**What is asked:** Reproduce the rows below word for word, without changing any character.

[Extracted records]
## Start
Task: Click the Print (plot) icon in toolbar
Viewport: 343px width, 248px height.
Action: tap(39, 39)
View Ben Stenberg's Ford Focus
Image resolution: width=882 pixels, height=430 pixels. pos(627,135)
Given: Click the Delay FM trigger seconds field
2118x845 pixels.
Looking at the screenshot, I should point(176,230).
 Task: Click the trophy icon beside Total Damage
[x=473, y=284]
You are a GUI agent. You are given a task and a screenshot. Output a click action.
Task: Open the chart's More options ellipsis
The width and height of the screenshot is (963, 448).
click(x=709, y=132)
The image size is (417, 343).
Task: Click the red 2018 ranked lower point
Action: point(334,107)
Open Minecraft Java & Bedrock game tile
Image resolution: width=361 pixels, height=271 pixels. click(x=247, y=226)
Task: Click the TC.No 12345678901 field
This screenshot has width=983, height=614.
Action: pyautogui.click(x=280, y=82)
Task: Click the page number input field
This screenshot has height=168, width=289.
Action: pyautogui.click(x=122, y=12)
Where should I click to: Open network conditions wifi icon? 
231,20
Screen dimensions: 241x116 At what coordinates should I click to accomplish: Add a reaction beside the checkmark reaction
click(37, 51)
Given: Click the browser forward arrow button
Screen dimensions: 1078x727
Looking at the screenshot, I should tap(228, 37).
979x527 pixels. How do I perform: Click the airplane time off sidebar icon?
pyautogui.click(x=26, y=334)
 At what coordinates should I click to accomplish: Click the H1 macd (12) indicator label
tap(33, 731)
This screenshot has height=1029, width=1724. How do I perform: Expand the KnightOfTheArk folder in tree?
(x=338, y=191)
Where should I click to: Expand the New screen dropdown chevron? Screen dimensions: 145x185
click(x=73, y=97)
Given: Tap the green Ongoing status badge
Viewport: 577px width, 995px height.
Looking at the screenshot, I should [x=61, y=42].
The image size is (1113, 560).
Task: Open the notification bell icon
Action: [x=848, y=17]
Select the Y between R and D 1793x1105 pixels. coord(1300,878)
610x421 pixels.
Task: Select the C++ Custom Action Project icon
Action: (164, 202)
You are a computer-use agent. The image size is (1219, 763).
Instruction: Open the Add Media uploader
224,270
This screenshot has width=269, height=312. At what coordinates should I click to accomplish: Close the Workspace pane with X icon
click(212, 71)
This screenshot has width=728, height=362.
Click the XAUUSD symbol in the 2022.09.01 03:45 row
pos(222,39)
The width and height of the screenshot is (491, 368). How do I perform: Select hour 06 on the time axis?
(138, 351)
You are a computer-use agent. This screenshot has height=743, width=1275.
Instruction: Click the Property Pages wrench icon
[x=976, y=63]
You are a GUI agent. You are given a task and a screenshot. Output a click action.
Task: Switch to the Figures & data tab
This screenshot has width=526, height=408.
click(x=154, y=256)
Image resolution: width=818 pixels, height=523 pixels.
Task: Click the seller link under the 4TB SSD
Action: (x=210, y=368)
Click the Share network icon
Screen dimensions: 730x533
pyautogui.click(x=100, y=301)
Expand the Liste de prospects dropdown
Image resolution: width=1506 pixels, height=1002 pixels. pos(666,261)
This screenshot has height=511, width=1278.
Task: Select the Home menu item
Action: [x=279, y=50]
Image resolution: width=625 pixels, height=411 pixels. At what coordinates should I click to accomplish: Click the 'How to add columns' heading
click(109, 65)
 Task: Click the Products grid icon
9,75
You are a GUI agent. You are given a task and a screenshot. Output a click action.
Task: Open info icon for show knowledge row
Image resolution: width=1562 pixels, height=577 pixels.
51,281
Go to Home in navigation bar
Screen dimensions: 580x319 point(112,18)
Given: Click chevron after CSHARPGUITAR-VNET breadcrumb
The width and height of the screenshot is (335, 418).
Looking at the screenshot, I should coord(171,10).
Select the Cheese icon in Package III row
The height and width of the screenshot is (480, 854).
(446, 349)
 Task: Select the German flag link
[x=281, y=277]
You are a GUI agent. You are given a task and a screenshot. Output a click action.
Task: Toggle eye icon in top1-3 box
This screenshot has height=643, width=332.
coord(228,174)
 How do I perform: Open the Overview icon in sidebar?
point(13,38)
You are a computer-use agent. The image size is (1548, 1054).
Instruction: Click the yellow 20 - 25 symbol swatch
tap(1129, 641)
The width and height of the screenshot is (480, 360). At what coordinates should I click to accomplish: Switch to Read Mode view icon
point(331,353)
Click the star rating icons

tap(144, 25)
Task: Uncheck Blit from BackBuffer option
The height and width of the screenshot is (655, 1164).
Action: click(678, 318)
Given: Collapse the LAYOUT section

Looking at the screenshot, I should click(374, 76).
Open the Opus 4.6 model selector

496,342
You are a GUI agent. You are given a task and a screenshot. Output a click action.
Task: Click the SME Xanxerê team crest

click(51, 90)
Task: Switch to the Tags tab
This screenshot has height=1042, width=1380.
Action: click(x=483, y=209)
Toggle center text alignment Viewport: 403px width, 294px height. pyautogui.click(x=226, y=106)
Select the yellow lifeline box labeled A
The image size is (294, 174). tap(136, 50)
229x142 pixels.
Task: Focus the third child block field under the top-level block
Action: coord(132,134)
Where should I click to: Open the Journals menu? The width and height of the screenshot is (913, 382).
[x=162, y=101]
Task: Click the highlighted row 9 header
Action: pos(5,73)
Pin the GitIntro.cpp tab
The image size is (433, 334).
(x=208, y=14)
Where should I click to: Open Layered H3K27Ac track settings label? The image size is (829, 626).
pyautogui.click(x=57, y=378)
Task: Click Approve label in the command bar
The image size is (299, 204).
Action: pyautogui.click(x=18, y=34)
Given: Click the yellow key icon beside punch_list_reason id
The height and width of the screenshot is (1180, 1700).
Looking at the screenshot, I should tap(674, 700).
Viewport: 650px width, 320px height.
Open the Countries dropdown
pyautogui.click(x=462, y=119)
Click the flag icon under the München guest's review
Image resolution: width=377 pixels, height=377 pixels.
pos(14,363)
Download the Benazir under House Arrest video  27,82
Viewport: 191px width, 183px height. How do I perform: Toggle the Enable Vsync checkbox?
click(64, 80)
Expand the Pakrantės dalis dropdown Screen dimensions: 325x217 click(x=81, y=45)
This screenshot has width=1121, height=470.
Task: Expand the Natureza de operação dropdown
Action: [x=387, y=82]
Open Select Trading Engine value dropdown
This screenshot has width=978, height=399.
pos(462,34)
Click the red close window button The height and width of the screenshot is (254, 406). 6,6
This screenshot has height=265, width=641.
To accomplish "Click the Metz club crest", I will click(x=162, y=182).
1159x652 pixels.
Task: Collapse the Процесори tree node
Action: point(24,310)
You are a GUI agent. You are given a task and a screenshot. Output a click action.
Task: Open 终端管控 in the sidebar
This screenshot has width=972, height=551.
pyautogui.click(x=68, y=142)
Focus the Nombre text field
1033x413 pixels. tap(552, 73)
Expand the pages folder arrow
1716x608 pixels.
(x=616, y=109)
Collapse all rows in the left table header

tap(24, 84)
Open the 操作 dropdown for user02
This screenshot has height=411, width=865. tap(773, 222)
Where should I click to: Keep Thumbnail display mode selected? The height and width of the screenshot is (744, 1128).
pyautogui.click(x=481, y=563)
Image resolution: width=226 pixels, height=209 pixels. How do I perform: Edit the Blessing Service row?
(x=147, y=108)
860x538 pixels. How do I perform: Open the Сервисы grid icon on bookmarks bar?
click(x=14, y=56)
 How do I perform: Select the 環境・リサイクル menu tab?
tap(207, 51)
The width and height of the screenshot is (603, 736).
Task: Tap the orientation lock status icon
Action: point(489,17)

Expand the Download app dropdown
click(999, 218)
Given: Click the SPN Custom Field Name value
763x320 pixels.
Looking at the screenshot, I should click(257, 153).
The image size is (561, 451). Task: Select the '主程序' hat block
## End
**Output of the exercise:**
Task: Click the Print (plot) icon in toolbar
Viewport: 343px width, 248px height.
Action: tap(39, 39)
View Ben Stenberg's Ford Focus
Image resolution: width=882 pixels, height=430 pixels. pos(627,135)
Given: Click the Delay FM trigger seconds field
2118x845 pixels.
Looking at the screenshot, I should point(176,230).
 Task: Click the trophy icon beside Total Damage
[x=473, y=284]
You are a GUI agent. You are given a task and a screenshot. Output a click action.
Task: Open the chart's More options ellipsis
The width and height of the screenshot is (963, 448).
click(x=709, y=132)
The image size is (417, 343).
Task: Click the red 2018 ranked lower point
Action: point(334,107)
Open Minecraft Java & Bedrock game tile
Image resolution: width=361 pixels, height=271 pixels. click(x=247, y=226)
Task: Click the TC.No 12345678901 field
This screenshot has width=983, height=614.
Action: pyautogui.click(x=280, y=82)
Task: Click the page number input field
This screenshot has height=168, width=289.
Action: pyautogui.click(x=122, y=12)
Where should I click to: Open network conditions wifi icon? 
231,20
Screen dimensions: 241x116 At what coordinates should I click to accomplish: Add a reaction beside the checkmark reaction
click(37, 51)
Given: Click the browser forward arrow button
Screen dimensions: 1078x727
Looking at the screenshot, I should tap(228, 37).
979x527 pixels. How do I perform: Click the airplane time off sidebar icon?
pyautogui.click(x=26, y=334)
 At what coordinates should I click to accomplish: Click the H1 macd (12) indicator label
tap(33, 731)
This screenshot has height=1029, width=1724. How do I perform: Expand the KnightOfTheArk folder in tree?
(x=338, y=191)
Where should I click to: Expand the New screen dropdown chevron? Screen dimensions: 145x185
click(x=73, y=97)
Given: Tap the green Ongoing status badge
Viewport: 577px width, 995px height.
Looking at the screenshot, I should [x=61, y=42].
The image size is (1113, 560).
Task: Open the notification bell icon
Action: [x=848, y=17]
Select the Y between R and D 1793x1105 pixels. coord(1300,878)
610x421 pixels.
Task: Select the C++ Custom Action Project icon
Action: (164, 202)
You are a computer-use agent. The image size is (1219, 763).
Instruction: Open the Add Media uploader
224,270
This screenshot has width=269, height=312. At what coordinates should I click to accomplish: Close the Workspace pane with X icon
click(212, 71)
This screenshot has width=728, height=362.
Click the XAUUSD symbol in the 2022.09.01 03:45 row
pos(222,39)
The width and height of the screenshot is (491, 368). How do I perform: Select hour 06 on the time axis?
(138, 351)
You are a computer-use agent. This screenshot has height=743, width=1275.
Instruction: Click the Property Pages wrench icon
[x=976, y=63]
You are a GUI agent. You are given a task and a screenshot. Output a click action.
Task: Switch to the Figures & data tab
This screenshot has width=526, height=408.
click(x=154, y=256)
Image resolution: width=818 pixels, height=523 pixels.
Task: Click the seller link under the 4TB SSD
Action: (x=210, y=368)
Click the Share network icon
Screen dimensions: 730x533
pyautogui.click(x=100, y=301)
Expand the Liste de prospects dropdown
Image resolution: width=1506 pixels, height=1002 pixels. pos(666,261)
This screenshot has height=511, width=1278.
Task: Select the Home menu item
Action: [x=279, y=50]
Image resolution: width=625 pixels, height=411 pixels. At what coordinates should I click to accomplish: Click the 'How to add columns' heading
click(109, 65)
 Task: Click the Products grid icon
9,75
You are a GUI agent. You are given a task and a screenshot. Output a click action.
Task: Open info icon for show knowledge row
Image resolution: width=1562 pixels, height=577 pixels.
51,281
Go to Home in navigation bar
Screen dimensions: 580x319 point(112,18)
Given: Click chevron after CSHARPGUITAR-VNET breadcrumb
The width and height of the screenshot is (335, 418).
Looking at the screenshot, I should coord(171,10).
Select the Cheese icon in Package III row
The height and width of the screenshot is (480, 854).
(446, 349)
 Task: Select the German flag link
[x=281, y=277]
You are a GUI agent. You are given a task and a screenshot. Output a click action.
Task: Toggle eye icon in top1-3 box
This screenshot has height=643, width=332.
coord(228,174)
 How do I perform: Open the Overview icon in sidebar?
point(13,38)
You are a computer-use agent. The image size is (1548, 1054).
Instruction: Click the yellow 20 - 25 symbol swatch
tap(1129, 641)
The width and height of the screenshot is (480, 360). At what coordinates should I click to accomplish: Switch to Read Mode view icon
point(331,353)
Click the star rating icons

tap(144, 25)
Task: Uncheck Blit from BackBuffer option
The height and width of the screenshot is (655, 1164).
Action: click(678, 318)
Given: Collapse the LAYOUT section

Looking at the screenshot, I should click(374, 76).
Open the Opus 4.6 model selector

496,342
You are a GUI agent. You are given a task and a screenshot. Output a click action.
Task: Click the SME Xanxerê team crest

click(51, 90)
Task: Switch to the Tags tab
This screenshot has height=1042, width=1380.
Action: click(x=483, y=209)
Toggle center text alignment Viewport: 403px width, 294px height. pyautogui.click(x=226, y=106)
Select the yellow lifeline box labeled A
The image size is (294, 174). tap(136, 50)
229x142 pixels.
Task: Focus the third child block field under the top-level block
Action: coord(132,134)
Where should I click to: Open the Journals menu? The width and height of the screenshot is (913, 382).
[x=162, y=101]
Task: Click the highlighted row 9 header
Action: pos(5,73)
Pin the GitIntro.cpp tab
The image size is (433, 334).
(x=208, y=14)
Where should I click to: Open Layered H3K27Ac track settings label? The image size is (829, 626).
pyautogui.click(x=57, y=378)
Task: Click Approve label in the command bar
The image size is (299, 204).
Action: pyautogui.click(x=18, y=34)
Given: Click the yellow key icon beside punch_list_reason id
The height and width of the screenshot is (1180, 1700).
Looking at the screenshot, I should tap(674, 700).
Viewport: 650px width, 320px height.
Open the Countries dropdown
pyautogui.click(x=462, y=119)
Click the flag icon under the München guest's review
Image resolution: width=377 pixels, height=377 pixels.
pos(14,363)
Download the Benazir under House Arrest video  27,82
Viewport: 191px width, 183px height. How do I perform: Toggle the Enable Vsync checkbox?
click(64, 80)
Expand the Pakrantės dalis dropdown Screen dimensions: 325x217 click(x=81, y=45)
This screenshot has width=1121, height=470.
Task: Expand the Natureza de operação dropdown
Action: [x=387, y=82]
Open Select Trading Engine value dropdown
This screenshot has width=978, height=399.
pos(462,34)
Click the red close window button The height and width of the screenshot is (254, 406). 6,6
This screenshot has height=265, width=641.
To accomplish "Click the Metz club crest", I will click(x=162, y=182).
1159x652 pixels.
Task: Collapse the Процесори tree node
Action: point(24,310)
You are a GUI agent. You are given a task and a screenshot. Output a click action.
Task: Open 终端管控 in the sidebar
This screenshot has width=972, height=551.
pyautogui.click(x=68, y=142)
Focus the Nombre text field
1033x413 pixels. tap(552, 73)
Expand the pages folder arrow
1716x608 pixels.
(x=616, y=109)
Collapse all rows in the left table header

tap(24, 84)
Open the 操作 dropdown for user02
This screenshot has height=411, width=865. tap(773, 222)
Where should I click to: Keep Thumbnail display mode selected? The height and width of the screenshot is (744, 1128).
pyautogui.click(x=481, y=563)
Image resolution: width=226 pixels, height=209 pixels. How do I perform: Edit the Blessing Service row?
(x=147, y=108)
860x538 pixels. How do I perform: Open the Сервисы grid icon on bookmarks bar?
click(x=14, y=56)
 How do I perform: Select the 環境・リサイクル menu tab?
tap(207, 51)
The width and height of the screenshot is (603, 736).
Task: Tap the orientation lock status icon
Action: point(489,17)

Expand the Download app dropdown
click(999, 218)
Given: Click the SPN Custom Field Name value
763x320 pixels.
Looking at the screenshot, I should click(257, 153).
The image size is (561, 451). Task: Select the '主程序' hat block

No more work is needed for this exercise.